I’m trying to speed up the time Nagios is taking to “converge” on a problem host.
I’m using the “execution_failure_criteria” feature (in both the service dependency definition and host dependency definition) to prevent service/host checks occuring on hosts where the parent host is down. I’m doing this in order to avoid Nagios checking for services/hosts that would not be available.
This is working great - in that it is correctly preventing unnecessary service checks from taking place and the problem host is being identified quicker.
However, because the check never takes place, the child service (and host) are always marked “OK”. It would be nice to be able to mark these as “unreachable” as soon as the parent host becomes unavailable, as indeed does happen - eventually - when all the child services/hosts are checked.
Anyone else doing or trying this kind of thing? (Running Nagios 2.0b3 by the way).
Thanks in advance.
I messed around with service/host dependencies. I monitor all the switches/routers in the company network and as you know, one usually depends on another, from nagios’ point of view.
But when I unplugged my network cable, it took a very long time for it to walk the dependancy tree, and find out, that the problem host was eth0 on localhost.
So what I settled with, was using the parent/child relationship that you give each host in the host.cfg file. Build that correctly and you will have only one host down and the rest will just be unreachable. Sure the checks may still occur, but at least you can then setup your notifications for only “down” “recovered” and not for “unreachable”.
We’ve got some very deep levels of dependencies here - up to 10 at most (we’re an ISP). I have all the parent/child relationships set up, plus dependencies for everything. (Not monitoring individual switch ports as well yet, though!)
I found that walking the dependency tree took too long, partly because of the depth involved and partly due to the number of checks I was doing. It’s now not too bad, where the problem host will get identified fairly quickly.
The problem is, dependent hosts are NOT getting marked Unreachable - they’re remaining at the OK state because once their parent is down no further checks are being made. This is the “execution_failure_criteria” that is introduced with Nagios v2 I think.
I don’t want to have Nagios waste time checking hosts that should be known to be unreachable, but I would like those hosts to be marked as unreachable on the status map.
I may just have to have a try at modifying the code for this one!
Yes, you are correct, it won’t bother to check the dependant host’s. But why would that be a problem? You surely don’t want to be notified about those other host’s, since they are most likely fine. You don’t want them to clutter up your status.cgi screen either. So if you can live with the amount of time it takes to walk the tree, I think it’s great that they are not marked as unreachable or even checked.
But, if you truely need them to be marked unreachable, then just use the parent/host relationship in the hosts.cfg file, and ignore the service/host dependancy.cfg files. That’s what I do, since I didn’t like the amount of time spent to find the problem host. And yes, all my hosts that are marked “unreachable” are still being checked every 5 minutes, but I haven’t found that to be a problem.

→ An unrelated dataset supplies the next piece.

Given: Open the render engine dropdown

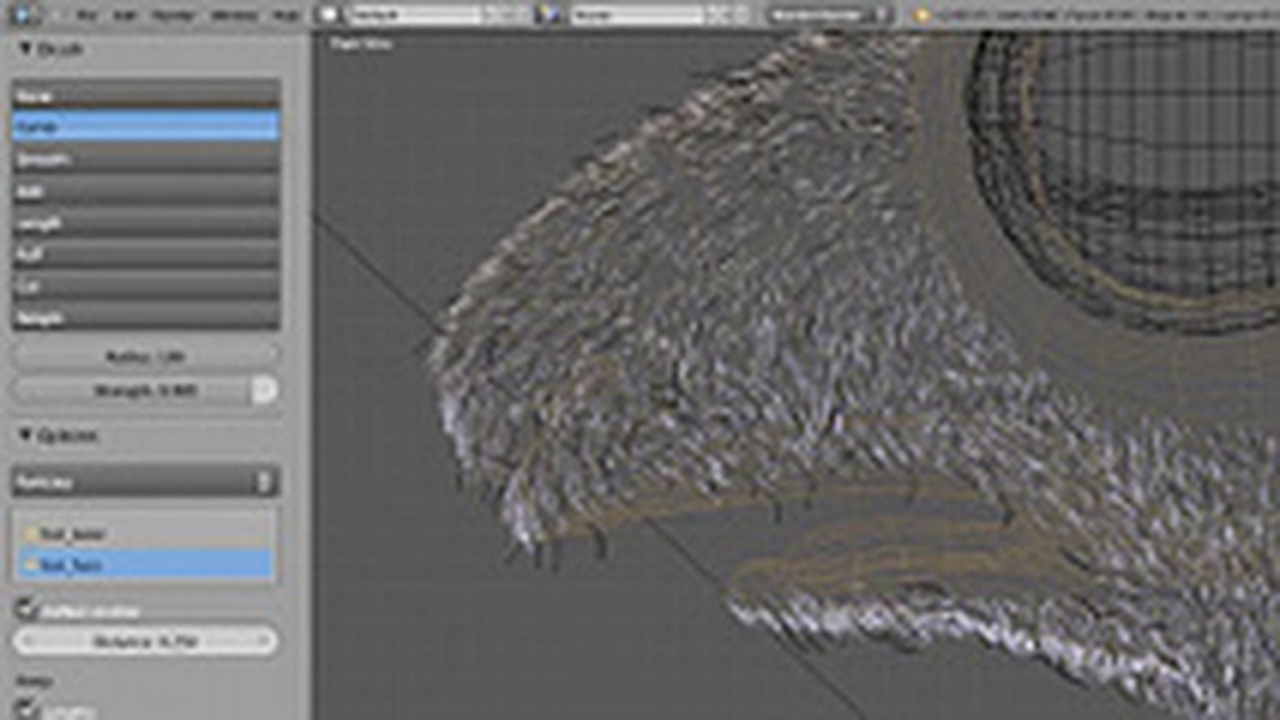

It’s not really a problem for me, but for others (for example bosses and receptionists) are not savvy enough to work out an upstream problem.
Anyway, I’ve removed the dependency checking so I do have it checking all the services once more. It’s not ideal but I can live with that. I also noticed that the roadmap for v3 of Nagios includes improved checking for downstream hosts so things can only get better.
Many thanks for your input.